* **RECORDED INFORMATION**
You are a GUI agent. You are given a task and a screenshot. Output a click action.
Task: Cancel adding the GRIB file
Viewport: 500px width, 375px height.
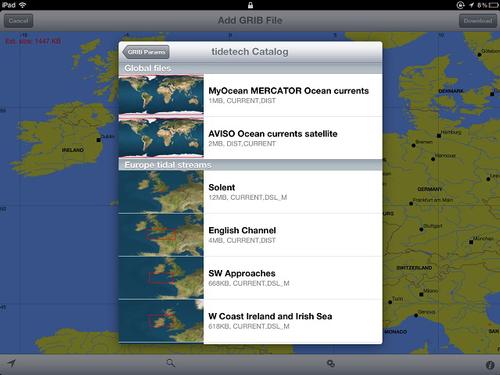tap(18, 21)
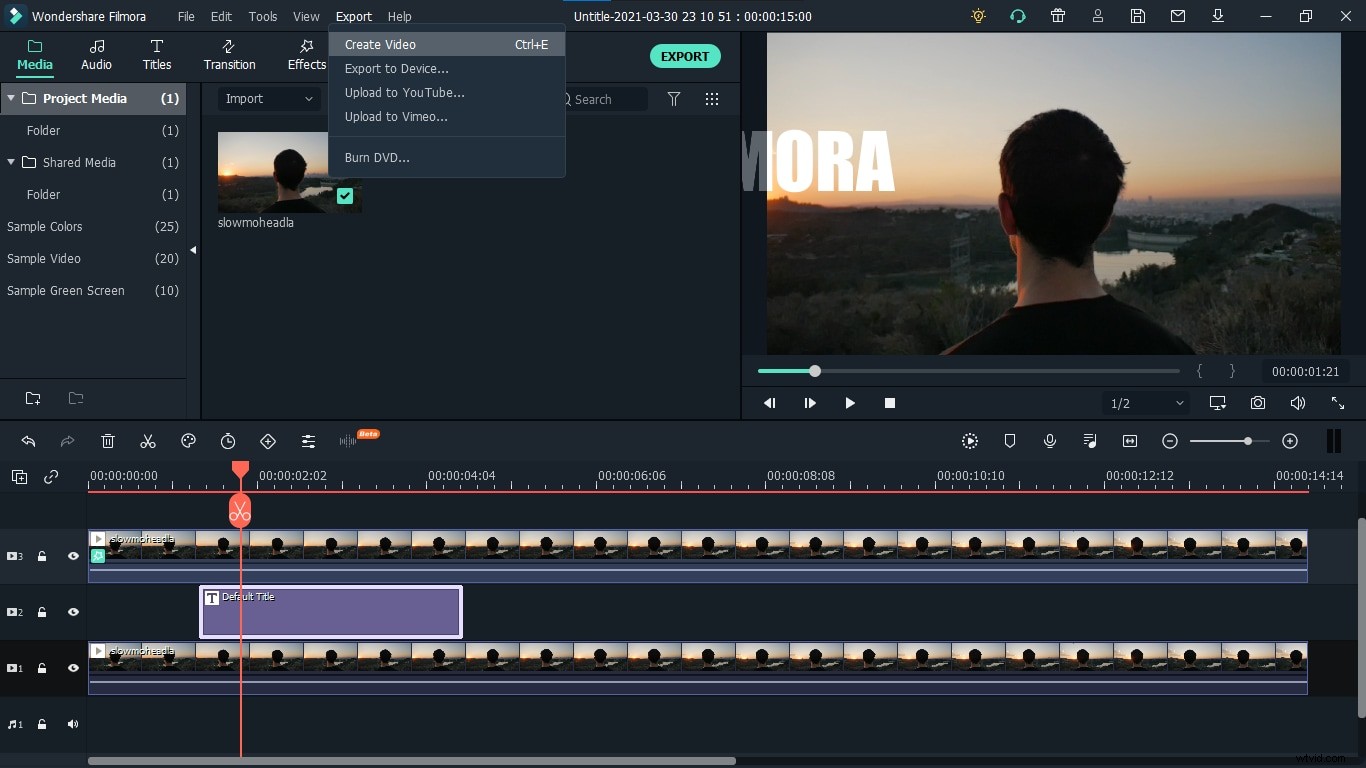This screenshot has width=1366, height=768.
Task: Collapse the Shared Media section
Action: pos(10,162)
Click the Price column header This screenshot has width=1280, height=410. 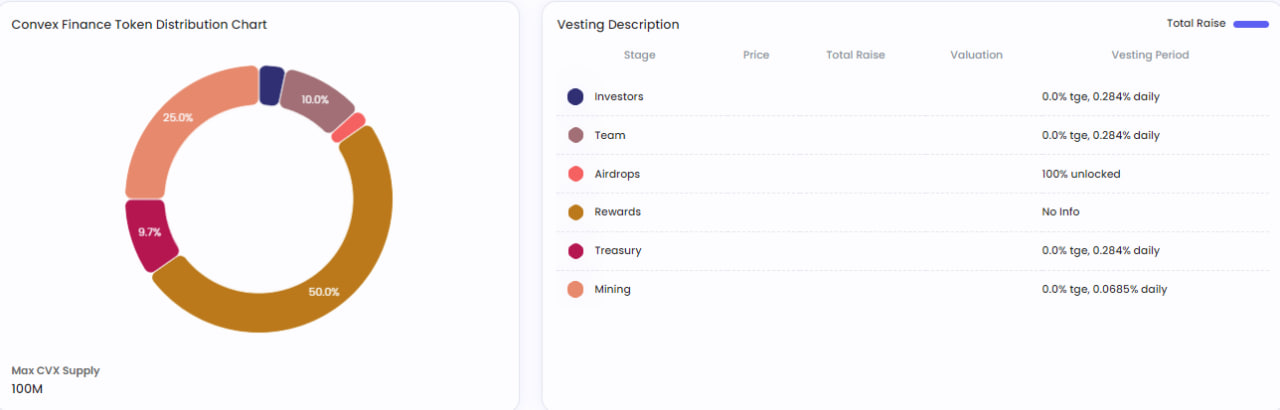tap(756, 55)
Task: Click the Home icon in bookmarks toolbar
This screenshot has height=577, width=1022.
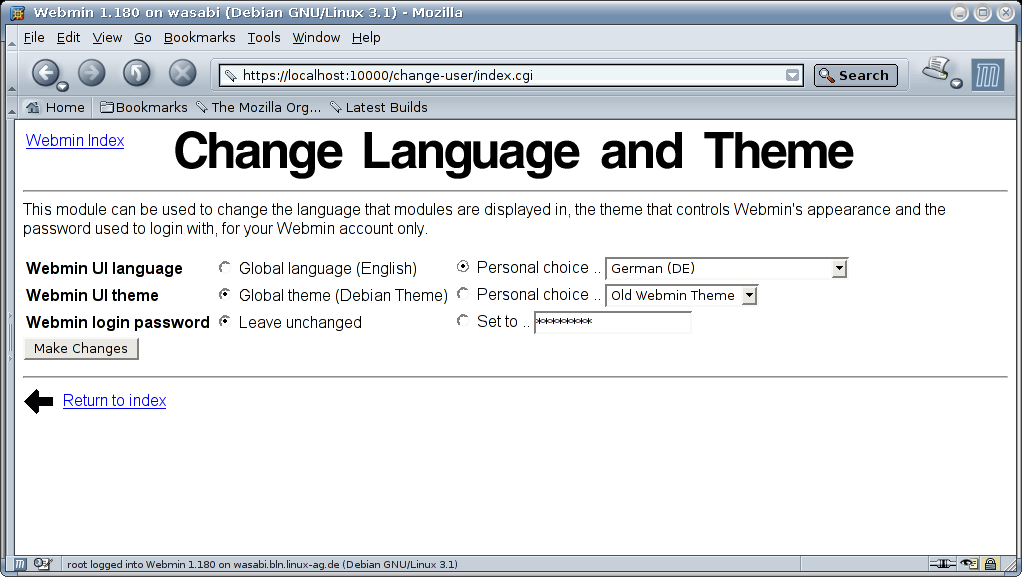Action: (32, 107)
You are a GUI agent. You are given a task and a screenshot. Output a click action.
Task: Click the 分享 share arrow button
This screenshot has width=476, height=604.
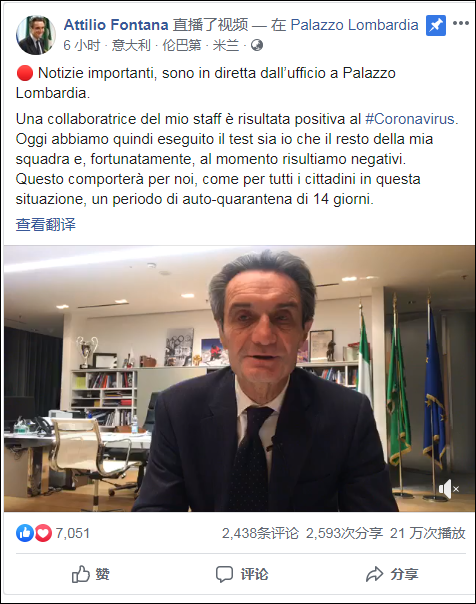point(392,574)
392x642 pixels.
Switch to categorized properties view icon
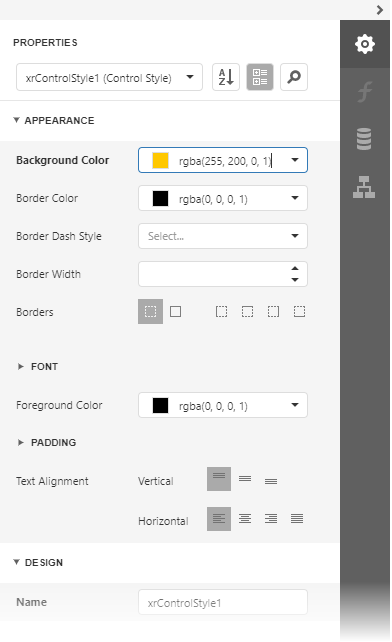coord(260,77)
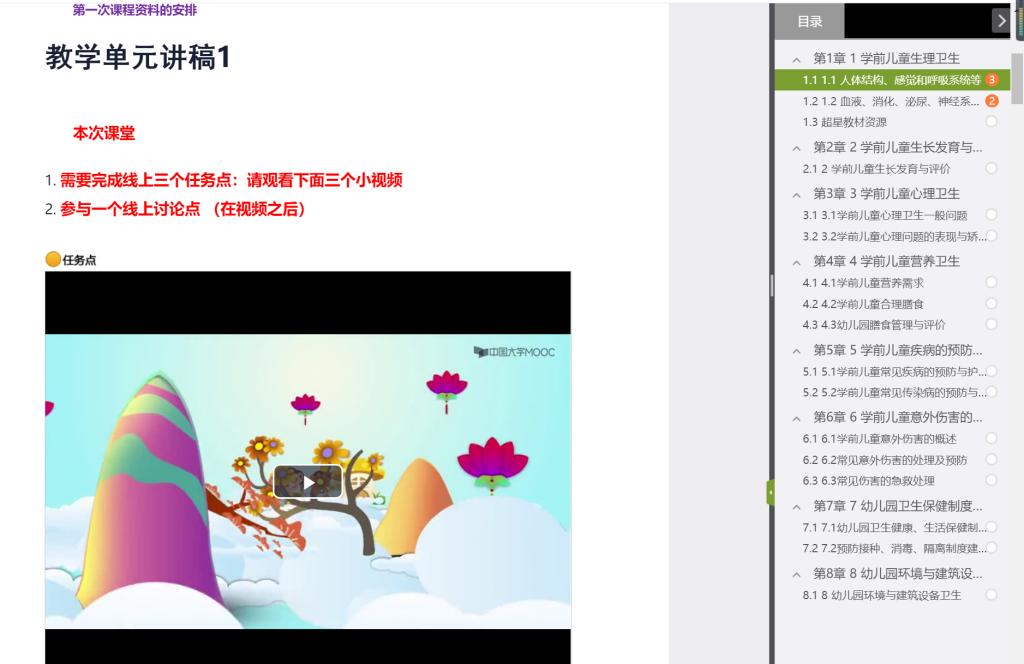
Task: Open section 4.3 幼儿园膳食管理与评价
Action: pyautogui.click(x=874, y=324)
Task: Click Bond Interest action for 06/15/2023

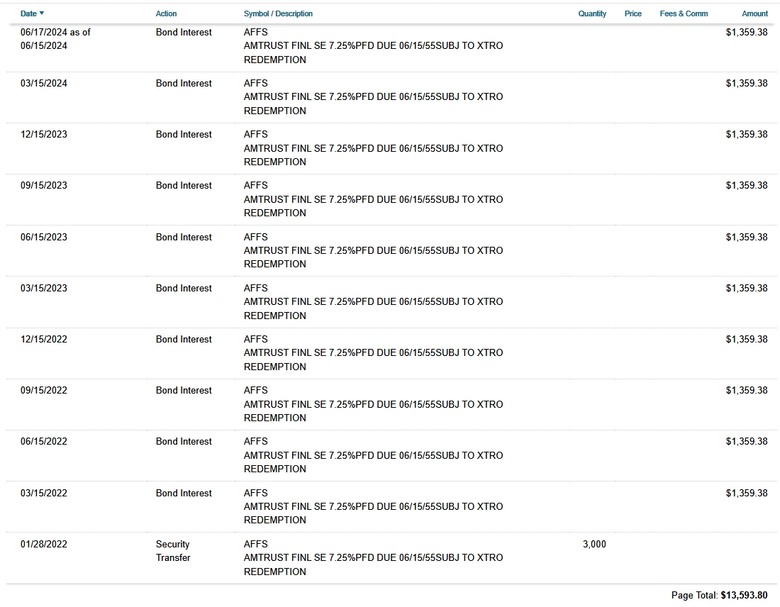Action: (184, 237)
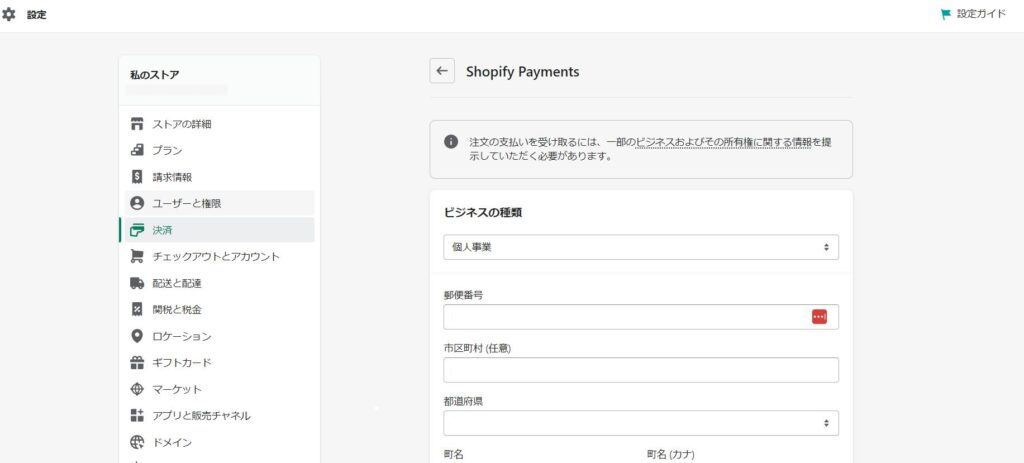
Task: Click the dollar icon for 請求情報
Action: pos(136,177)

* **TASK STATEMENT**
The copy must start at the line containing "This screenshot has height=577, width=1022." and end at the last line of the records, matching each line exactly and holding no pictures.

* **ANSWER TO THE PROBLEM**
This screenshot has height=577, width=1022.
Action: (32, 107)
You are a GUI agent. You are given a task and a screenshot. Output a click action.
Task: Click the 分享 share arrow button
This screenshot has width=476, height=604.
point(392,574)
392x642 pixels.
Switch to categorized properties view icon
coord(260,77)
Task: Open section 4.3 幼儿园膳食管理与评价
Action: pyautogui.click(x=874, y=324)
Task: Click Bond Interest action for 06/15/2023

Action: (184, 237)
Task: Click the dollar icon for 請求情報
Action: pos(136,177)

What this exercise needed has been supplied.